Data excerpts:
****************************************
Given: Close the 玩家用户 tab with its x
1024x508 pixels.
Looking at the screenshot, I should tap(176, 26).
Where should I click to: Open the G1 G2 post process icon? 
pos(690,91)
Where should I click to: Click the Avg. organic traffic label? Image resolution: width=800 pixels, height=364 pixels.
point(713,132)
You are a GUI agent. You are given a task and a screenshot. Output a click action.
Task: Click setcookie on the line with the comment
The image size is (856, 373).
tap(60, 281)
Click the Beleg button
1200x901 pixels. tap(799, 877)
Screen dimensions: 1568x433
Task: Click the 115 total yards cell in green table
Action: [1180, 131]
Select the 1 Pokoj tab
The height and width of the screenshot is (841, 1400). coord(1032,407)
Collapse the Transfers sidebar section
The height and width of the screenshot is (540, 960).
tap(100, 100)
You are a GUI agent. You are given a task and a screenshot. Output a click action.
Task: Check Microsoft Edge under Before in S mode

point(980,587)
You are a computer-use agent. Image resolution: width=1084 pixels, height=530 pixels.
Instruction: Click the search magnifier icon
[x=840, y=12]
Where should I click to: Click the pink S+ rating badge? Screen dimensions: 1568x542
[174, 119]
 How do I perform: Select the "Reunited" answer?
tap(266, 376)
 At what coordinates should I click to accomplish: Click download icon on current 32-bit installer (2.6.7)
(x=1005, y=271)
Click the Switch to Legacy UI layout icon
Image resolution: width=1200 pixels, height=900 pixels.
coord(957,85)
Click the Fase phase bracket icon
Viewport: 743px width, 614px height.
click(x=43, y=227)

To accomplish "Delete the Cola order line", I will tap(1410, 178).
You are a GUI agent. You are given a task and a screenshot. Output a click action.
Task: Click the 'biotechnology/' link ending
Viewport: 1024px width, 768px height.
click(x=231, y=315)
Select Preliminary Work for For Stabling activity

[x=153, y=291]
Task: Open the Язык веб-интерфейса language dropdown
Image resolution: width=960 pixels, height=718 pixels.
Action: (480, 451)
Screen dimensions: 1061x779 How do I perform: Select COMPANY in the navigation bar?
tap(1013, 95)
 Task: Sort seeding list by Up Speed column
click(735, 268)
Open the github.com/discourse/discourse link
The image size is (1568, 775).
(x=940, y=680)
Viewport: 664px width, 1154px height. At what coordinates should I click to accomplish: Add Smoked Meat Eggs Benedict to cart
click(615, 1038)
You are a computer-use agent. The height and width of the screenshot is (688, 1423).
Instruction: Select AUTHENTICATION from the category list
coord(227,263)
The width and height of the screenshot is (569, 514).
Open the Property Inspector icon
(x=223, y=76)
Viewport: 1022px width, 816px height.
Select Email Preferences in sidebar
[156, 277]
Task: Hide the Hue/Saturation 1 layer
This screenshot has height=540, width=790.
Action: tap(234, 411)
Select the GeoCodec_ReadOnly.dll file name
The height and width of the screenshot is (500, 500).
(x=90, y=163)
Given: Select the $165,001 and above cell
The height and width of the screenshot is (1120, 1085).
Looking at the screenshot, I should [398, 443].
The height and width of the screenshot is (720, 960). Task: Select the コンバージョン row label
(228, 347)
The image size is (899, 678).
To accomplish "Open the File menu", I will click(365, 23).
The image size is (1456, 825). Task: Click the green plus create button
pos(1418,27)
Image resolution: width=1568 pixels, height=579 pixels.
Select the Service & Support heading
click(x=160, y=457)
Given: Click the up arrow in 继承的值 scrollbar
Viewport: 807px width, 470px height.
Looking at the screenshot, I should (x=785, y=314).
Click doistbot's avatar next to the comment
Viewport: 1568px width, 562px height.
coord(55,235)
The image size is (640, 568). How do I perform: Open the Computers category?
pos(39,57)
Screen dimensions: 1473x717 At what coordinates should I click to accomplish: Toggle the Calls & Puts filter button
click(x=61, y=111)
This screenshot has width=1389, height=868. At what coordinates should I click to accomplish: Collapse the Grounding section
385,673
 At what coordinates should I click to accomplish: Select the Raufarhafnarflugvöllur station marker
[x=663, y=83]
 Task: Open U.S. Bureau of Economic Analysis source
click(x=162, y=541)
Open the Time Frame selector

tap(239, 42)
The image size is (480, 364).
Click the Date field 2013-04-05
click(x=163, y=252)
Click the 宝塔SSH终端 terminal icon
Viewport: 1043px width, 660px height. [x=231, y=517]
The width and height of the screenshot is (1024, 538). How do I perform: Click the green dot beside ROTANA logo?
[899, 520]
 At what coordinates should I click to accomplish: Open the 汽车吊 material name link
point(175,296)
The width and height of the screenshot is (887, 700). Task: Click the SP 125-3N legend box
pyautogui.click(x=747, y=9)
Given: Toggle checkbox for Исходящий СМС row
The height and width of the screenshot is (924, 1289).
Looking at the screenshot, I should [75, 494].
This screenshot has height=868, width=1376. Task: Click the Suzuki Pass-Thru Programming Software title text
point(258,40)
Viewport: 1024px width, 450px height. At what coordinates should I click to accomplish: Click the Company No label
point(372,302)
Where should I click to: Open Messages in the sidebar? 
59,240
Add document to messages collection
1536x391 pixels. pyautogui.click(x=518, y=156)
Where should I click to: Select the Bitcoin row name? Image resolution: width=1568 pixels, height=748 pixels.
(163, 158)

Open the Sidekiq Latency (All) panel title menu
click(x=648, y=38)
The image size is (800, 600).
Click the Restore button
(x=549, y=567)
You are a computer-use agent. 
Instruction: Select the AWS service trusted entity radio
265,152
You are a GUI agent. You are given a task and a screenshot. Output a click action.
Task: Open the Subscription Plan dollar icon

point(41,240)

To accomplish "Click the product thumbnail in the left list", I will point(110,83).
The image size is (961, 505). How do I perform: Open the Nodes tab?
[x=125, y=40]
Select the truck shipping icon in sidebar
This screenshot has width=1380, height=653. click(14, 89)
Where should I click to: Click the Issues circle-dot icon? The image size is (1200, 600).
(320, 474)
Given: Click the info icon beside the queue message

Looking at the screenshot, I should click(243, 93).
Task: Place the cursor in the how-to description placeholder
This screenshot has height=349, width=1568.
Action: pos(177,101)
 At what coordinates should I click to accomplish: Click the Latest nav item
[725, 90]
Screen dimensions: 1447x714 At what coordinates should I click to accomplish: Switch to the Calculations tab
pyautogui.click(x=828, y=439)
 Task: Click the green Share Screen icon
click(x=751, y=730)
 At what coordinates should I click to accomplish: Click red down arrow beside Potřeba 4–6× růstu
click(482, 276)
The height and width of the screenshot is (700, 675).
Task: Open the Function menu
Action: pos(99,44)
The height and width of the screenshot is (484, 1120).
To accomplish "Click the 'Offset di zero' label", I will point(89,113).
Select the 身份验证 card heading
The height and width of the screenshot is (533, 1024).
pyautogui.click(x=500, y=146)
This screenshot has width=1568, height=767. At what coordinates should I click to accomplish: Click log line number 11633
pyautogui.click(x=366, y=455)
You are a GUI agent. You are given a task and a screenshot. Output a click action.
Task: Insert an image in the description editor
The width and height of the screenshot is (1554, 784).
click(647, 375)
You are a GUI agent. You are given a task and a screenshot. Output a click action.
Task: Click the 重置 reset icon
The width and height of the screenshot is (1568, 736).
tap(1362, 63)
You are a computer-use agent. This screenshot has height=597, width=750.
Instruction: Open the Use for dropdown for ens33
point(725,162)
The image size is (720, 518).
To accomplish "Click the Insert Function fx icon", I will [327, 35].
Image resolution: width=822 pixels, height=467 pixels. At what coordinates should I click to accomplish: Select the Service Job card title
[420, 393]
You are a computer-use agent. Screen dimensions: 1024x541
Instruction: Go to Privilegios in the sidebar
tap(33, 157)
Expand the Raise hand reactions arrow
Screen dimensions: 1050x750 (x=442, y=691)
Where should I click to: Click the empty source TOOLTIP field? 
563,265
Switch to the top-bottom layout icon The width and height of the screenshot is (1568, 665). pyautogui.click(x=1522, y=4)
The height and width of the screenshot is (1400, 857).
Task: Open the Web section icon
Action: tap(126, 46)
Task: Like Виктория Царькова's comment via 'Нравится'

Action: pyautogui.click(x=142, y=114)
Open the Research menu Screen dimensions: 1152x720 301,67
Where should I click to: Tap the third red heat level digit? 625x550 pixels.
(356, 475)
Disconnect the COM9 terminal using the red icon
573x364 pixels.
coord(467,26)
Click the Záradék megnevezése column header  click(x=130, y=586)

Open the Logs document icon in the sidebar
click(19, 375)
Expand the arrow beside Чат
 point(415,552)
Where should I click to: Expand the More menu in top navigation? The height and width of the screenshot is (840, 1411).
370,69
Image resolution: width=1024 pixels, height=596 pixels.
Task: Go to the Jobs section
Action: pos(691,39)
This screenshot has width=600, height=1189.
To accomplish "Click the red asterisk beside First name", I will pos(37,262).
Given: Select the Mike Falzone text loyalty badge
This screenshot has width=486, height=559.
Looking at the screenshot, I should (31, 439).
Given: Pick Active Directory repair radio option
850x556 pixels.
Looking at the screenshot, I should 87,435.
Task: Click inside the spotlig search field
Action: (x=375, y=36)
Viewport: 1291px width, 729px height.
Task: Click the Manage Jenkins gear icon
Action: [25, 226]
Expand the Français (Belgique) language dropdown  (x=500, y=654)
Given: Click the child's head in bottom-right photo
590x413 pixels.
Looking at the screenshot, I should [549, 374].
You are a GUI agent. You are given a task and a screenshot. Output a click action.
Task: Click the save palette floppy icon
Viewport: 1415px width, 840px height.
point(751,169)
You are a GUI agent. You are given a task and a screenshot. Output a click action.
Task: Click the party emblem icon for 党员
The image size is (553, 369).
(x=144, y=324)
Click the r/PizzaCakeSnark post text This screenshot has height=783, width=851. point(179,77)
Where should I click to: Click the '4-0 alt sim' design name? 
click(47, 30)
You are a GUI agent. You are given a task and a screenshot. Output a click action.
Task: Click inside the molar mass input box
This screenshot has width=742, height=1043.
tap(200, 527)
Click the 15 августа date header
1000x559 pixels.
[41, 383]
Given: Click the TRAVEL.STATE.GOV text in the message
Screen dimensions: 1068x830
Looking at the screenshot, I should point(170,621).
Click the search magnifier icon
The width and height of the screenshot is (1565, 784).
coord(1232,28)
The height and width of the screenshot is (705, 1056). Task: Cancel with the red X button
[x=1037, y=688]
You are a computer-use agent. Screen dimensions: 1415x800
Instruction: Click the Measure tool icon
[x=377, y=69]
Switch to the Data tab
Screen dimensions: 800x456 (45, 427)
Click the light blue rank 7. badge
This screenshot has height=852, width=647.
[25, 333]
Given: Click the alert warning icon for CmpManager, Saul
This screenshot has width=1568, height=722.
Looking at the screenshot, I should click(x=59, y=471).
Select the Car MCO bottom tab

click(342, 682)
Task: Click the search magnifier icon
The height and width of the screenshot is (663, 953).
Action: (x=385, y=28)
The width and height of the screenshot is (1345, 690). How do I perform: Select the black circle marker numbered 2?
****************************************
§ **Your objective**
Search the entries for the string "will" and collect each line that has it.

§ **Response to this exercise**
To accomplish "Delete the Cola order line", I will tap(1410, 178).
To accomplish "Open the File menu", I will click(365, 23).
To accomplish "Click the product thumbnail in the left list", I will point(110,83).
To accomplish "Click the 'Offset di zero' label", I will point(89,113).
To accomplish "Click the Insert Function fx icon", I will [327, 35].
To accomplish "Click the red asterisk beside First name", I will pos(37,262).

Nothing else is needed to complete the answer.